September 11th, 2008 · No Comments

You buy stocks through a brokerage firm. A brokerage firm is a business licensed by the government to trade securities for investors. Brokerage firms join different stock exchanges and abide by their rules as well as the rules laid down by the Securities and Exchange Commission, or SEC.

Three Types of Brokerage Firms

There are full-service brokerage firms, discount brokerage firms, and deep discount brokerage firms. Here’s a description of each:

Full-Service Brokerage Firms

These are the largest, best-known brokerage firms in the country who spend millions of dollars a year advertising their names.
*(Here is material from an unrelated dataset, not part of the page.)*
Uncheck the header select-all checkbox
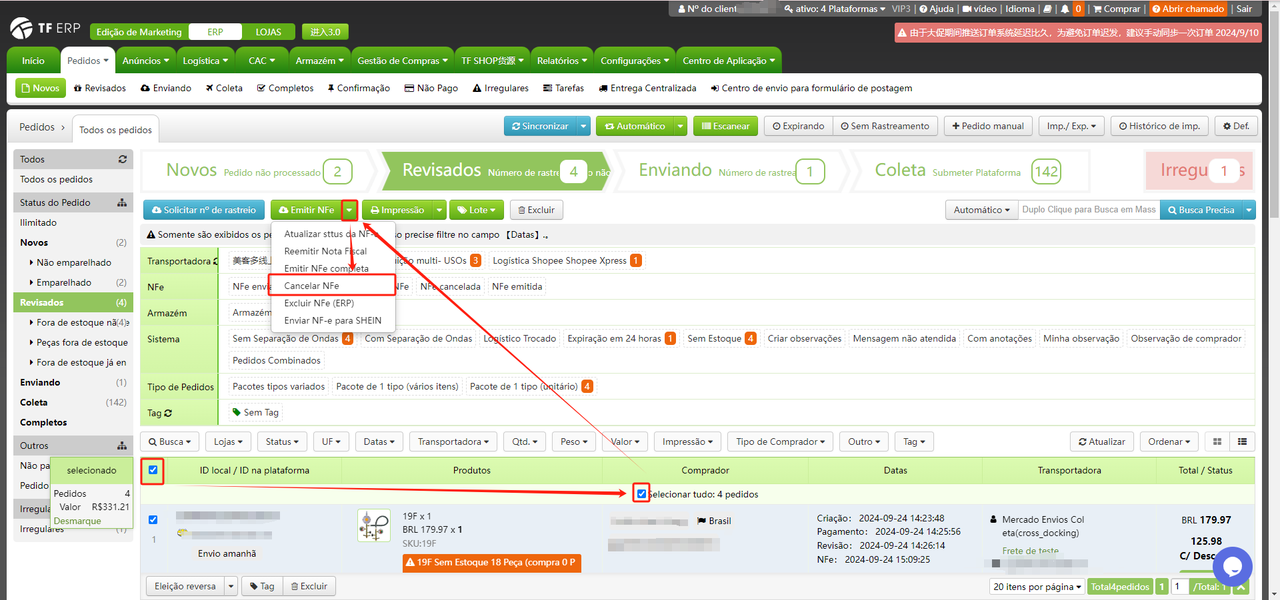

Regardless of their advertising slogans, the two words that should immediately come to mind when you hear the names of full service brokerage firms are expensive and misleading. Other than that, they’re great. Most full-service brokerage firms are divided into an investment banking division, a research division, and a retail division.

The research division of a full-service brokerage firm analyzes and writes evaluation, fact sheets, and periodic reports on publicly traded companies. Supposedly this information is provided to you, an individual investor, to help you make educated decision. However brokerage firm makes its money by maintaining solid relationships with companies. There are millions of investors, but only a few thousand companies. Whom do you think the broker wants to keep happy? The companies, of course. So, you’ll rarely see a recommendation to “sell” a stock. Instead a broker will recommend that you “hold” it. No company wants to see a firm telling investors to sell its stock. The brokerage’s solution is to just never issue that ugly word.
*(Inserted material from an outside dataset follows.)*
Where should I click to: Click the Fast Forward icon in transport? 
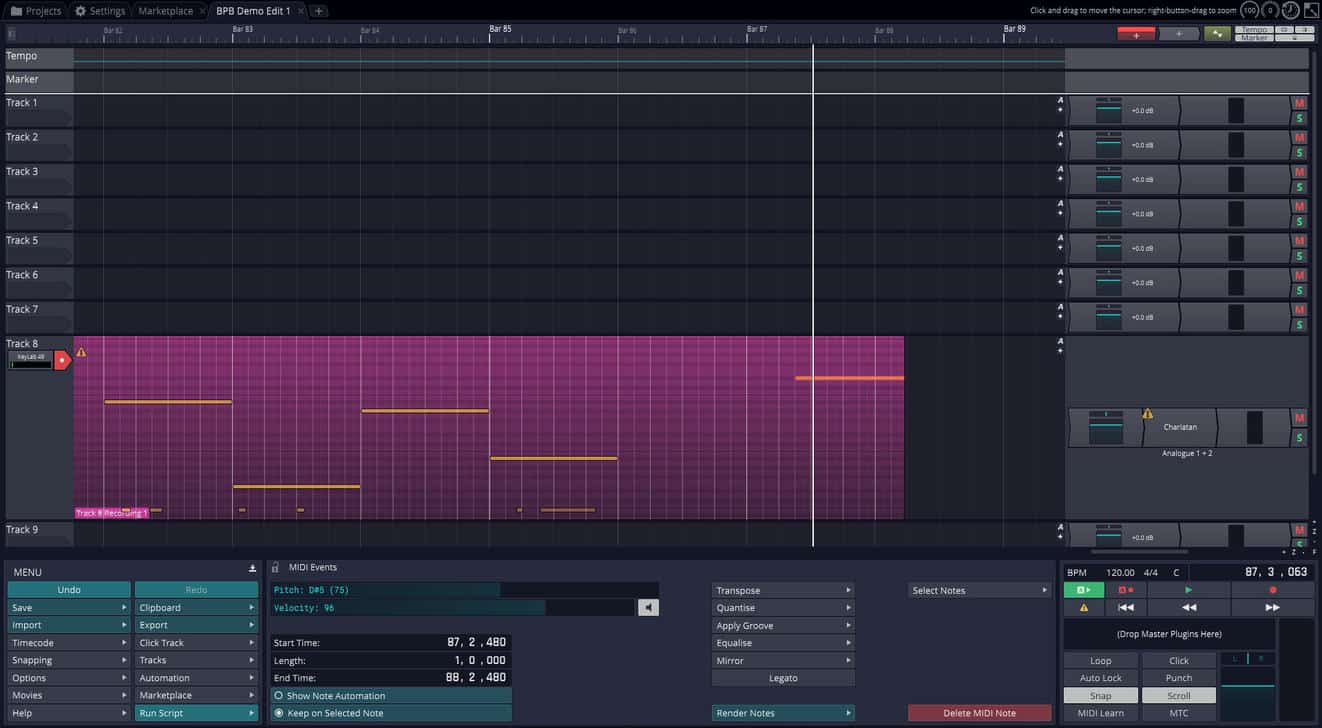coord(1272,607)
The retail division is what you and I deal with. It’s comprised of brokers, who are really just sales reps, who call their clients and urge them to trade certain stocks.

Discount Brokerage Firms

Discount brokerage firms do not conduct initial public offerings or secondary offerings. Most don’t have in-house research divisions, either. They just handle your buy and sell orders and charge a low commission to do so. The commissions are discounted because the firms don’t shoulder the expense of a full-service research department and a legion of sales reps in a retail sales department.
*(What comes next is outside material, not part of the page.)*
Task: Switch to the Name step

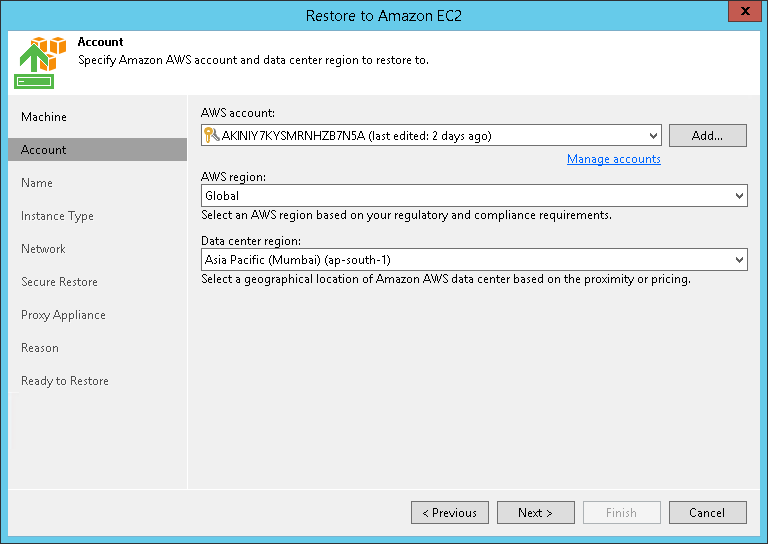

Some discount brokers offer limited research assistance in the form of company reports, price quotes, news summaries, and other helpful material. But hey don’t have anybody call you to urge a buy or sell. The decisions are your decisions and the discount brokerage firm simply carries out your orders. Because they don’t maintain investment banking relationships with companies and because they make the same commission off any stock you trade, discount brokers don’t have an interest in selling you the stock of any specific company.

To further cut costs, many discount brokers offer Internet and telephone trading. That means you have the option of not talking to a representative in person. Instead you’ll use a website or touch-tone telephone to place your trade. Usually the discount broker will shave an additional percentage off the commission of such automated orders.

Discount brokers are gaining in popularity and you’ve probably heard of a couple. Charles Schwab and Fidelity are discount brokerage firms.

Deep Discount Brokerage Firms

As their name implies, deep discount brokerage firms charge even lower commissions than those charged by discount brokers. Deep discounters exist only for the purpose of carrying out stock trades. Investors don’t get much research assistance. Deep discounters are ideal for investors who conduct their own research and merely need a broker to place their trades.

As with discount brokers, deep discounters offer Internet and telephone trading. E-Trade, Scottrade, and TD Ameritrade are all deep discount brokerage firms.